EXERCISE PASSAGE below:
American writer and U.S. Navy SEAL (born 1957)

Charles Patrick Pfarrer III (born April 13, 1957) is an American writer, film producer, and former U.S. Navy SEAL. As an author, he has penned published screenplays, novels, comic books, and non-fiction works. His notable film credits include Navy SEALs (1990), Darkman (1990), Hard Target (1993), and Virus (1999).

==Early life and education==
Pfarrer was born April 13, 1957, in Boston, Massachusetts, the son of Charles Patrick Pfarrer, Jr., a career naval officer, and Joan Marie Pfarrer, a registered nurse.

He graduated from Staunton Military Academy in 1975, and studied Clinical Psychology at California State University, Northridge and the University of Bath in England.

==Military career==
Pfarrer entered active duty with the United States Navy in October 1980 and completed Officer Candidate School in Newport, R.I in 1981. After his commission as an Ensign in the U.S. Navy, he reported to Basic Underwater Demolition/SEAL training (BUD/S) at Naval Amphibious Base Coronado. After six months of training, Pfarrer graduated with BUD/S class 114 in September 1981. Following SEAL Tactical Training (STT) and completion of six month probationary period, he received the 1130 designator as a Naval Special Warfare Officer, entitled to wear the Special Warfare insignia and spent the next five years as a Navy SEAL. His initial assignment was to Underwater Demolition Team TWENTY ONE (UDT-21) at Naval Amphibious Base Little Creek, Virginia.
End of EXERCISE PASSAGE.
(QUESTIONS ON THE MATERIAL):
**a)** From the Pfarrer profile, list each notable film credit it names, with its year.
**b)** Answer these from the Pfarrer profile:
(i) In what city and state was Pfarrer born?
(ii) What school did he graduate from in 1975?
(iii) With which BUD/S class did he graduate?
DATASET EXCERPTS below:
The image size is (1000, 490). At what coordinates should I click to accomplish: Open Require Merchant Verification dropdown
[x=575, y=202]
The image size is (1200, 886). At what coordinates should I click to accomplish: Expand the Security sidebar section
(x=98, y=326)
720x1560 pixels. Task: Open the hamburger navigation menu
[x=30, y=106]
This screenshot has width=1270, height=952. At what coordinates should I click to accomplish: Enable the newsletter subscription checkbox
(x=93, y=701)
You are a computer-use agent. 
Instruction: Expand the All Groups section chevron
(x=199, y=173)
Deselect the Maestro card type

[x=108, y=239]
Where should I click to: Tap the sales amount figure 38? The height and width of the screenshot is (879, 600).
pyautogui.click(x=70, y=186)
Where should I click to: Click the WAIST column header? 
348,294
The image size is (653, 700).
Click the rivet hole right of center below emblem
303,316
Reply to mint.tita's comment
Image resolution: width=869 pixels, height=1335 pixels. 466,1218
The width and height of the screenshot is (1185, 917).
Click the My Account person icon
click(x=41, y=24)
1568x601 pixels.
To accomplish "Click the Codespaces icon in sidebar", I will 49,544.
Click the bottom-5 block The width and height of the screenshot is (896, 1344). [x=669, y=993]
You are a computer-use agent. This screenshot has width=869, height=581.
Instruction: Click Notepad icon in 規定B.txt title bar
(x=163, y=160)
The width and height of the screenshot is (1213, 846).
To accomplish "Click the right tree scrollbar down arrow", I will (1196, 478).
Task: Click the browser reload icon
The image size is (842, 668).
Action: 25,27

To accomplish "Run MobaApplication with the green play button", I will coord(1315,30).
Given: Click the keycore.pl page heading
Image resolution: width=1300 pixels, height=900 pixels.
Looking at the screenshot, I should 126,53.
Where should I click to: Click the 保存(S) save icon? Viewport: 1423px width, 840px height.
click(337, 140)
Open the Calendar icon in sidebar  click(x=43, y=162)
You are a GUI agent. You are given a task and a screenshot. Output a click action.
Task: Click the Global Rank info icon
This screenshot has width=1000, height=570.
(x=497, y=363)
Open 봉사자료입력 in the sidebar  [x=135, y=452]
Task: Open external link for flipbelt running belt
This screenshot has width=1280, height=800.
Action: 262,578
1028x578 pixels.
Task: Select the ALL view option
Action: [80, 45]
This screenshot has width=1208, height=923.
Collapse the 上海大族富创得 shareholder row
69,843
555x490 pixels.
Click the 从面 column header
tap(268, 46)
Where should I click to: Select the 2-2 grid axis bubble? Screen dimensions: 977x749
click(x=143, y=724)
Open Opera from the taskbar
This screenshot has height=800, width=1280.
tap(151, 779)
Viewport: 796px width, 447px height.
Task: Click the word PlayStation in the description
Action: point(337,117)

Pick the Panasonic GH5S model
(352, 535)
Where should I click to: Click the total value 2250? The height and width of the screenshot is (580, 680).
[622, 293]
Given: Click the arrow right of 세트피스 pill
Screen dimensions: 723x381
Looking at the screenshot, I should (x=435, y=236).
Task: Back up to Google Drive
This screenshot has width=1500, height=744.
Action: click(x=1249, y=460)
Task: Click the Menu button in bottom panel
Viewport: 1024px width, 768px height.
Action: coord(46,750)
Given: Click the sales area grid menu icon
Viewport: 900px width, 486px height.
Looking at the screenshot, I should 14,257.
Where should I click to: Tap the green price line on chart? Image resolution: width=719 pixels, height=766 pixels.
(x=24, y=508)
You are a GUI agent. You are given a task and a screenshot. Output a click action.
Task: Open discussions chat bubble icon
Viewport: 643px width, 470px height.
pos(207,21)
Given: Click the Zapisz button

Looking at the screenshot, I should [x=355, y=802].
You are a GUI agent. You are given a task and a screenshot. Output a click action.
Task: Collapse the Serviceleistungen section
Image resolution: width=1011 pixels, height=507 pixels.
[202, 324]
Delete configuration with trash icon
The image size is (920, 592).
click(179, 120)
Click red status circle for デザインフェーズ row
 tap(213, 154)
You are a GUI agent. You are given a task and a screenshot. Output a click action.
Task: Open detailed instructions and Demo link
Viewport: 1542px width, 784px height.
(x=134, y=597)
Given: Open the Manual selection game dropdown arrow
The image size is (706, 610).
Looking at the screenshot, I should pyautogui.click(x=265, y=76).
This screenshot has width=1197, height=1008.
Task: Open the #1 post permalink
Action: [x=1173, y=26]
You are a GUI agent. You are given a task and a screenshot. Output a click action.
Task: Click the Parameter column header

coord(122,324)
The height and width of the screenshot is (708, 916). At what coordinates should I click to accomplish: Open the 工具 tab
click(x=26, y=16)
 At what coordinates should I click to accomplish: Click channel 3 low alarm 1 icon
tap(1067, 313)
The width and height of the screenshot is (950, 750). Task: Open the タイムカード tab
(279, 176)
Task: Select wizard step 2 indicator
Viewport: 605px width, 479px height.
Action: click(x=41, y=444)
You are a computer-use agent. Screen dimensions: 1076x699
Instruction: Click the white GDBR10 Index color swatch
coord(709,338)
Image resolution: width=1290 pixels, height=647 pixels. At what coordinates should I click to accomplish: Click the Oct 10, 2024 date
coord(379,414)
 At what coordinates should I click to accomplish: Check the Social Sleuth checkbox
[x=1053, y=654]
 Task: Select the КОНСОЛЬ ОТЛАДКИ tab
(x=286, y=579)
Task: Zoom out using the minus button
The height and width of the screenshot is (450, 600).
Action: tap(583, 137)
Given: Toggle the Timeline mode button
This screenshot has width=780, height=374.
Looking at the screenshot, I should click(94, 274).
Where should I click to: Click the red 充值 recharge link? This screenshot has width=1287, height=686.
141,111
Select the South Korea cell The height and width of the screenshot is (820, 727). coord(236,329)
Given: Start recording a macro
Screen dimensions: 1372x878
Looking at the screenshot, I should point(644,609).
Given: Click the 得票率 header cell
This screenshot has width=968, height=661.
End of DATASET EXCERPTS.
(COMPLETED EXERCISE):
**a)**
Navy SEALs (1990)
Darkman (1990)
Hard Target (1993)
Virus (1999)

**b)**
(i) Boston, Massachusetts
(ii) Staunton Military Academy
(iii) BUD/S class 114